Inside The Personal Touches The Queen Added To Her Funeral
As the day of Queen Elizabeth II's funeral draws closer, more details are starting to sharpen into focus — details that the queen had a heavy hand in planning herself. According to the BBC, Queen Elizabeth approved the plans for her funeral long before she died last week (September 8).
Not only did the queen play a role in designing her hearse, but she also requested a piper be included in the ceremony. The piper, the BBC reports, will be playing a lament both at the end of the funeral and while the Archbishop of Canterbury reads a blessing over Queen Elizabeth's casket as it descends into the royal vault. Before this happens, however, the Mirror reports King Charles III will put The Queen's Company Camp Colour of the Grenadier Guards on his mother's coffin.

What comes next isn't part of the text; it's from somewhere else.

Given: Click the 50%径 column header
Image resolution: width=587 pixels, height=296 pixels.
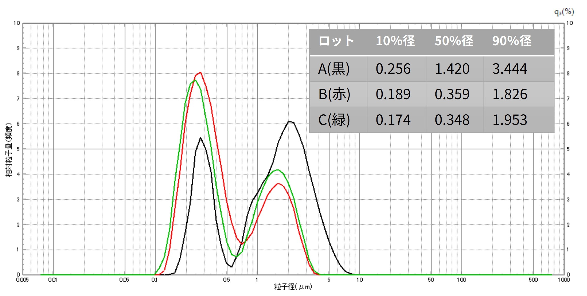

These are "the most senior of the Foot Guard regiments," the Mirror explains, of which the queen was the Colonel in Chief.
The Queen's personal choices are also supposed to have a major influence on not just the songs and the readings, but the order of the service as well, per the BBC.
Overseen by Earl Mashal, the Duke of Norfolk, the Queen's funeral on September 19 will also feature familiar scenes: Prince William, Prince of Wales, walking next to his brother, Prince Harry, Duke of Sussex; a flag-draped casket being pulled in a gun carriage by 142 Royal Navy sailors — the same gun carriage that carried Queen Victoria during her funeral (via iNews).